The study was approved by the Gothenburg Ethical Committee on Animal Research.

Results and discussion

The Gaussian mixture model fit resulted in clusters of distinctively different parameter values (Figure 3). f_IC was high for one cluster and low for the other two while R showed substantially different values for all clusters. The classification algorithm generated colormaps which matched well with the histology and was able to accurately distinguish the defined tissue types (Figure 2).

Overall, the comparison between the dMRI-based cluster maps and the histology-based classification maps showed good agreement (Figure 4). A perfect spatial match is not expected due to histological tissue deformation during the fixation steps.

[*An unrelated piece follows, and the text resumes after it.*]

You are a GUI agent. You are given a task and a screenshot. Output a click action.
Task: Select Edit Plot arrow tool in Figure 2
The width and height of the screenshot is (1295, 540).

However, the cluster maps appeared to distinguish the defined tissue types in the histology maps well, indicating the potential use of cluster analysis of VERDICT parameters to obtain information on histological features in tumors.

The cluster with high f_IC showed the best spatial agreement with the viable tumor tissue class (Figures 3 & 4), suggesting that more microstructural restriction is present in areas of densely packed cells compared to fibrotic and necrotic/apoptotic tissue. Furthermore, although the clusters that matched best with fibrotic and necrotic/apoptotic tissue showed similar f_IC values between one another, their R values differed substantially with fibrotic tissue showing a lower R. This indicates that diffusion-restrictive structures in fibrotic tissue may be smaller compared to those found in necrotic/apoptotic tissue, and that the R parameter contains information on specificity between the two tissue types which is not found in f_IC.

Conclusion

Cluster analysis of the VERDICT MRI parameters R and f_IC shows potential in identifying tumor tissue subregions of distinct morphological features in the studied tumor model. The method may thus provide a means to non-invasively study oncologically relevant features of the tumor microenvironment in vivo.